Since everyone else is posting their finds, I thought that I would post what I found on the ASCO website.

The decision to terminate Herceptin treatment is clear in the guidelines from NICE

Quote:

For patients who are receiving treatment with trastuzumab for advanced breast cancer, discontinue treatment with trastuzumab at the time of disease progression outside the central nervous system. Do not discontinue trastuzumab if disease progression is within the central nervous system alone.

As I read this it means that you only get Herceptin if your cancer is in the brain or spinal cord, otherwise you stop treatment immediately.

Also the new guidelines for early stage breast cancer state that you only get Herceptin for 1 year or when the disease recurs which ever is the sooner.

As to WBR yes its technology as the UK has only one Cyberknife (recently installed I believe) and its in a prvate hospital, not normally available to NHS patients.

[Debbie L.]

It says "at time of disease progression" it is to be stopped. Disease progression in this context doesn't mean initial diagnosis of mets, it means progression during treatment for mets. So basically, first round treatment at stage IV diagnosis gets Herceptin plus whatever, but it's discontinued at disease progression.

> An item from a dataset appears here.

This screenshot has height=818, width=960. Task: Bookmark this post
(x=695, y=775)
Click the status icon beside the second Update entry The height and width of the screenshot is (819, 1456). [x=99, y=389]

Some women could stay on it forever (those amazing first and lasting responses). Others might get it only briefly if they have to change chemo or hormonal tx - those are the ones that would be treated much differently in the US. It doesn't say discontinue immediately for those who are stable. If you're on Herceptin and stable, then you stay on Herceptin, regardless of CNS vs. elsewhere. At least that's how I read it. I'm not defending this approach, I'm just saying that's how I read it. Other interpretations from the rest of ya'll?

Debbie

[Lani]

Let's say 20-25% are her2+, which is the case in macroinvasive breast cancer but may not be the case in microinvasive breast cancer (it is NOT the case in DCIS), that would make 14-17 patents about have of which 7-8, let's say, would be her2+ER+ vs her2+ ER- if distributed in the same proportions as macroinvasive breast cancer ie, IDC (usually although some invasive her2+ breast cancers have different microscopic histologies ie, inflammatory etc)

Doesn't sound like this study would be able to draw conclusions with statistical significance either.